Porcelain for the home is in demand – Bavaria

Despite the uncertainties caused by the corona pandemic, the porcelain industry is looking to the new year with confidence. Good sales opportunities are expected for 2022, and incoming orders are pointing in a positive direction, said Christoph René Holler, Managing Director of the Association of the Ceramic Industry in Selb in Upper Franconia. The companies started a process of catching up last year and achieved growth in sales: “Private consumption has increased significantly, this is a positive trend.” From January to September 2021, the crockery manufacturers of the association had a turnover of around 209.5 million euros, in the previous year it was almost 190.7 million euros in this period.

There are uncertainties with regard to the location of the hotels and restaurants, because gastronomy is particularly important for the manufacturers of quality porcelain. And: “As in many industries, the increase in raw material costs is a big problem.” Prices for natural gas, which is needed to fire ceramics, continued to rise, Holler said. We have long since stopped dealing with normal price fluctuations on the energy market. The federal government is “unfortunately” currently leaving it open as to how it intends to relieve medium-sized companies in the short term. The association includes 20 crockery manufacturers with around 4,000 employees. There are also almost 30 manufacturers of technical ceramics.

One focus of the industry is in north-eastern Bavaria. One of Germany’s most traditional porcelain manufacturers, Rosenthal, is benefiting from the ongoing trend towards online trading. “E-commerce is performing well,” but stationary retail and the hotel and restaurant sector have been affected by the restrictions imposed by the pandemic, summarized Mads Ryder, who took over the management of Rosenthal last year.
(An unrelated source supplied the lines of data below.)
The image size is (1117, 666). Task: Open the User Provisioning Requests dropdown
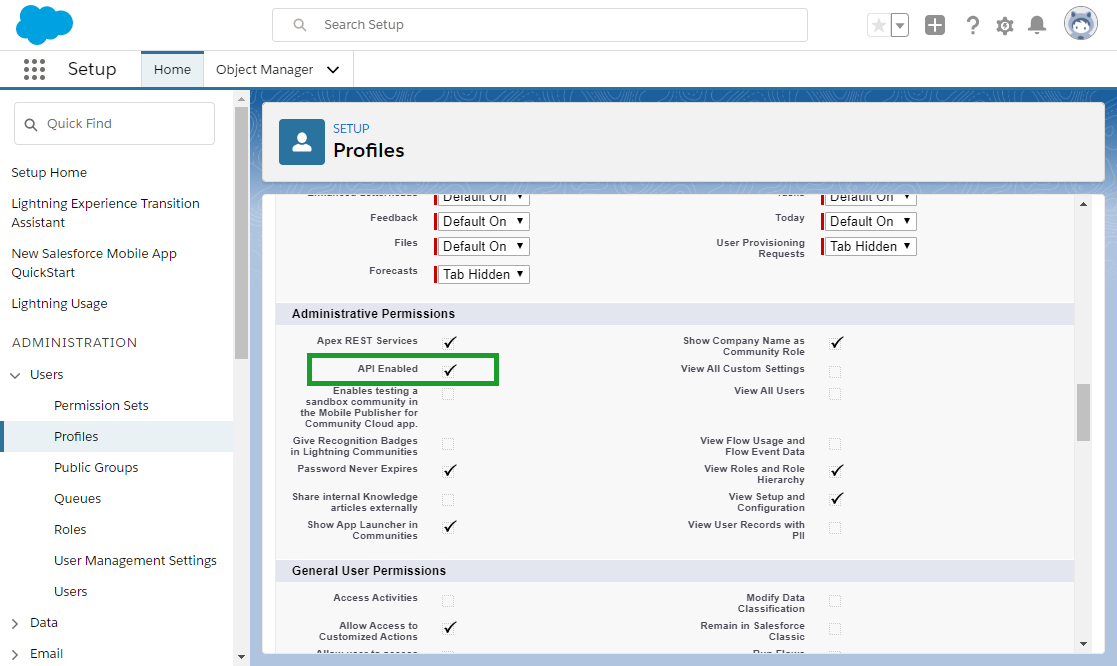(x=871, y=246)
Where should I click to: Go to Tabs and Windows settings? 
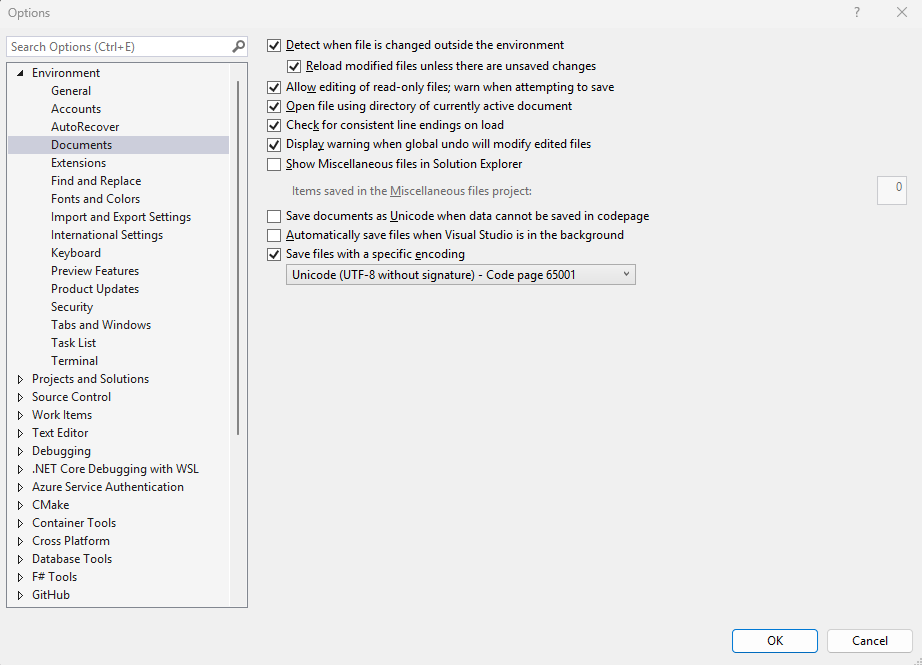point(101,325)
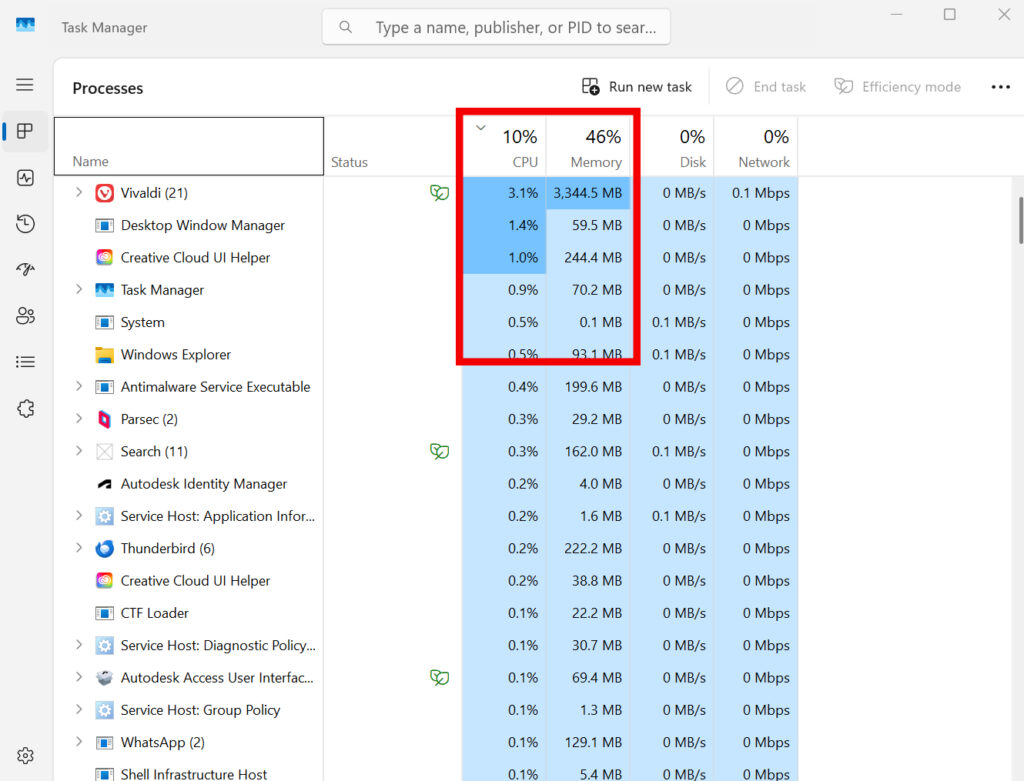Open the Performance view in the sidebar
This screenshot has width=1024, height=781.
pyautogui.click(x=25, y=178)
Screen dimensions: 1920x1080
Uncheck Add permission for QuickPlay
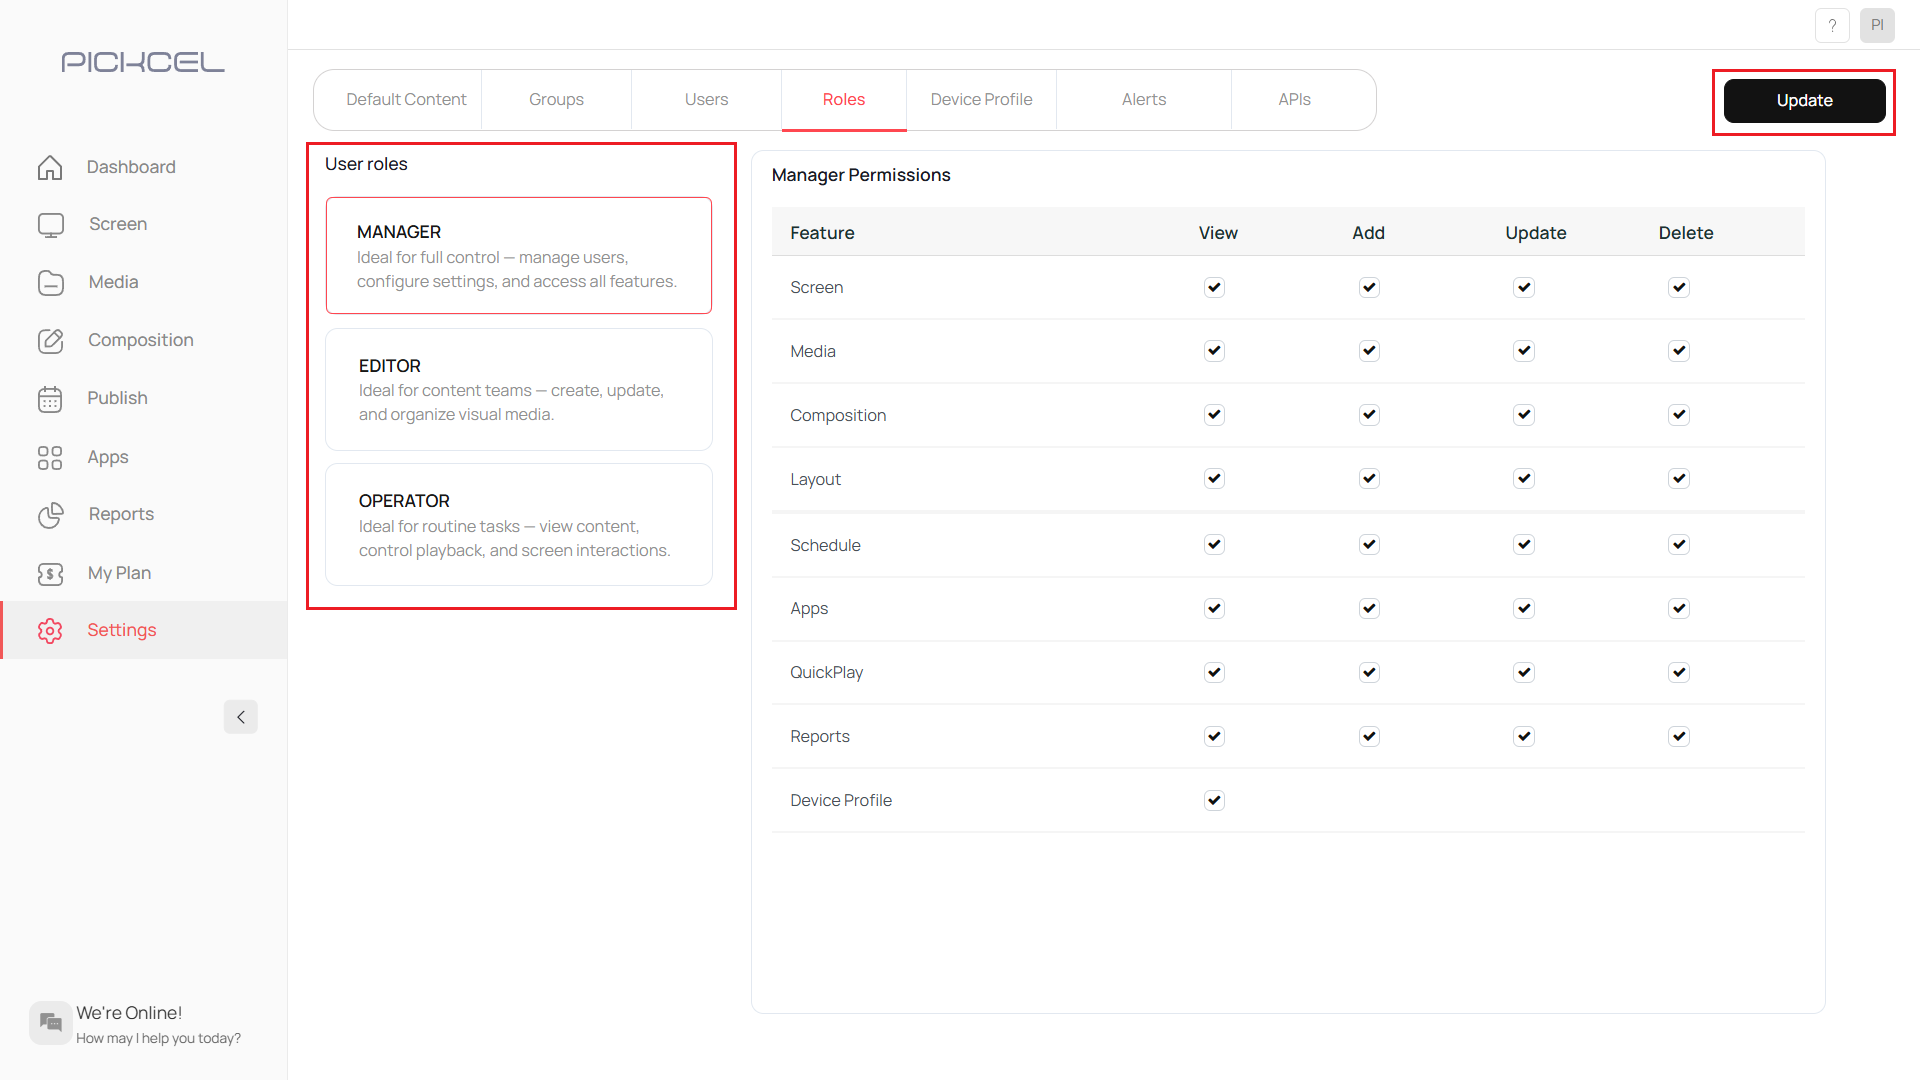click(1368, 672)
The industry is changing, as Ryder emphasized: You have to come up with ideas “on how the products you buy can be used in a variety of ways. It’s no longer about just selling products. We’re selling inspiration, ideas and lifestyle. People want products with history, tradition, quality and longevity. That’s our trend”. Porcelain is very sustainable – “it lasts a long time and is basically made of water and minerals,” said the Dane, who previously worked for brands Royal Copenhagen and Lenox. The company from Selb attaches great importance to online trading – but when it comes to porcelain, the topic is quite complex. “We’ve been talking about this for years. But the pandemic will accelerate this trend – no doubt about it. Rosenthal has products that you can touch, on the one hand, the tactile experience is very important when buying porcelain,” said Ryder. “But the weight of our products makes them impractical to take and carry around on a day of shopping and you’d rather have the goods conveniently delivered to your home.” Retail is still very important to the company, “but it needs to change in terms of what it does and how it does it.”

The industry must analyze the behavior of consumers even better, and the findings must then flow into product development and communication. “Rosenthal, like much of our industry, was too slow here compared to other industries.” Rosenthal has belonged to the Italian Arcturus Group since 2009.